Organisms might be grouped by morphological similarity, or by ecological similarity. A fundamental ecological distinction might be made between autotrophs (self-feeding – often photosynthetic) and heterotrophs (other-feeding – grazers or predators, perhaps). A more nuanced ecological classification uses three primary dimensions of tiering, feeding and motility, which can be exploded into a 6×6×6 cube; the occupancy of this cube through time offers an interesting window on how ecological possibility has been more thoroughly explored through the Phanerozoic. An equivalent endeavour is the mapping of disparity (diversity of form) through time. On a finer scale still, an ecosystem might be divided into individual niches – particular living conditions – with each niche occupied by a distinct species that is adapted for that particular niche. Communities that look very different – perhaps separated by space or time – may have a similar underlying ecological structure; equivalent niches may have different occupants yet the overall structure of the ecosystem may be the same.

• Why might large-scale trends in ecological and taxonomic diversity be decoupled? Would you expect to see the same pattern at lower taxonomic / ecological ranks?
• • Taxa are mainly defined by extinction, which is backward-looking, and has applied throughout the tree of life over the past 500 million years.

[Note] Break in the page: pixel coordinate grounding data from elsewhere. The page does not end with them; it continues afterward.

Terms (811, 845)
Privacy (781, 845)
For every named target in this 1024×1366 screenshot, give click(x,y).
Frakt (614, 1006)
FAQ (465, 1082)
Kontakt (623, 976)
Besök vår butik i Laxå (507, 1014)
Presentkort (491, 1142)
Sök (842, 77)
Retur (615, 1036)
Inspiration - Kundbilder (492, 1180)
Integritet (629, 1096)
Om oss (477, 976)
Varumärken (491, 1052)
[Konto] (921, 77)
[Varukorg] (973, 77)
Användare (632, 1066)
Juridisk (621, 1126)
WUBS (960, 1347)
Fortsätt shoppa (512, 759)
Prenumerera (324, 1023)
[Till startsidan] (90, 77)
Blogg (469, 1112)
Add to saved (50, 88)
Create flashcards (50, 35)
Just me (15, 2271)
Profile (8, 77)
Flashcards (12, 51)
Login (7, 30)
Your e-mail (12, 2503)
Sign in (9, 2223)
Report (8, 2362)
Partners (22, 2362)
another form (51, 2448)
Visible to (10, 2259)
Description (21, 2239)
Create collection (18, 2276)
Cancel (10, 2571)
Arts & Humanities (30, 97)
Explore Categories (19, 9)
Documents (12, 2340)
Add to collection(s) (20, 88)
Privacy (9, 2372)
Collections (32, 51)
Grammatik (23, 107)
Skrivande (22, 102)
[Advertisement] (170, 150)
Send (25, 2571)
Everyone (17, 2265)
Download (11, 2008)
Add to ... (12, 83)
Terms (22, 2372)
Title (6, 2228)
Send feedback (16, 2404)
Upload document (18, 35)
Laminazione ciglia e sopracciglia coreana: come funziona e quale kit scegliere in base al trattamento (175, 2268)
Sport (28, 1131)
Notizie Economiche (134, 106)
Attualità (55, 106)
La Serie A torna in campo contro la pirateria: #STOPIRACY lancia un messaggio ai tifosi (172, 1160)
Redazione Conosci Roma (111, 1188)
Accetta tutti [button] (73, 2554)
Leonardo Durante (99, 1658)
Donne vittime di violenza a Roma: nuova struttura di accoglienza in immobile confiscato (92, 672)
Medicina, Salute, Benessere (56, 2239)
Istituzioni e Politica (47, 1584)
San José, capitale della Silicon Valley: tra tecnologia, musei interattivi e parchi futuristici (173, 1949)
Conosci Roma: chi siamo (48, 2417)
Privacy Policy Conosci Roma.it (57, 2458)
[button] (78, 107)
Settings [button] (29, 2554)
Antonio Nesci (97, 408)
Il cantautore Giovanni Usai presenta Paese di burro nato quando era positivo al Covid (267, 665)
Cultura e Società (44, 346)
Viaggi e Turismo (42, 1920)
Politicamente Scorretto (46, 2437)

Many of the gaps between phyla can be traced back to the Cambrian period, when taxonomic diversification happened quickly.
  • Ecological diversity requires a conducive environment to be supported.
  • Did it take a while for the ocean to be oxygenated, and sufficiently productive, to support energy- and oxygen-intensive modes of life, such as fast, deep-burrowing mining?
  • Could this trend towards productivity itself be biologically mediated, with gradual ecological escalation driven by increased efficiency of primary production supporting larger populations, increasing energy availability and thus permitting ever more active modes of predation, leading to ever more active prey?

Here are some optional long-form questions to help cement your understanding of this week's content.

• What are the advantages and disadvantages to the three main approaches to classification?
• How might our perpsectives on diversity differ under (i) a Linnean, rank-based approach to classification; (ii) a cladistic, stem-and-crown approach to classification?

• Headlines: A Linnean approach might lump together different 'body plans' (e.g. birds & dinosaurs, molluscan classes), making a rank look like it contains more or less diversity than it really does. Counting ranks could oversimplify the true diversity / disparity.

  A cladistic approach allows a more precise (and meaningful?) classification of fossil material, though is not necesssarily as amenable to a quantitative approach. As the transition from stem to crown group is simply defined by what happens not to have gone extinct, it perhaps makes more explicit the basis on which group membership is defined.